3. **Models fine-tuned on checklist-following data**. We have no example yet, but this could re-invert the asymmetry. The rule is empirical, not architectural. Re-canary on every new model.

## Common Mistakes

**Copying a chat-model prompt to a reasoning-model deployment.** Team builds `CLAUDE-builder-heavy-fast.md` for deepseek-V4-Flash, ships it, six weeks later someone reuses the same prompt for kimi-k2.6 "because both are heavy-tier". Pass rate collapses; the team blames the model.

**Adding "let's think step by step" to a reasoning model.** The model already thinks step by step. Your instruction now competes with its internal plan and burns reasoning tokens on a meta-loop.

**Trusting self-reports about prompt preferences.** kimi-k2.6 self-said "rich/examples-heavy preferred". The matrix proved the opposite. Verify with a canary.

**Treating "more tokens in prompt" as obviously good.** For reasoning models, longer prompts cost in two layers: input tokens billed once, plus reasoning tokens spent re-processing the structure every turn.
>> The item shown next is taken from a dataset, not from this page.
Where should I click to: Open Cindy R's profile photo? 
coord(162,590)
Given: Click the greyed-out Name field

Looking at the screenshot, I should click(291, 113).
The 12× cost blow-up on kimi-prompt-rich tier-2 was almost entirely reasoning-channel inflation.

**Skipping the matrix because "it's just a prompt".** A $25 4-cell matrix amortizes against the first week of production dispatches.

## Putting It All Together

Before assigning a model to a builder pool:

1. Classify: reasoning channel or not? (Check provider docs — most reasoning models name it: thinking, reasoning_content, reasoning_effort, `<thinking>`.)
2. Pick the matching prompt baseline: thin for reasoning, d4-rich for chat.
3. Run a 4-cell matrix on your real canary at N=3.
4. Ship the winning cell to the pool config.
5. Re-canary on model upgrade.

The asymmetry has held for sonnet, kimi-k2.6, deepseek-V4-Pro/Flash, grok-4.3, and grok-4.20-reasoning. Stop budgeting time on prompt-tuning reasoning models; budget it on prompt-tuning the chat models that actually move on the data.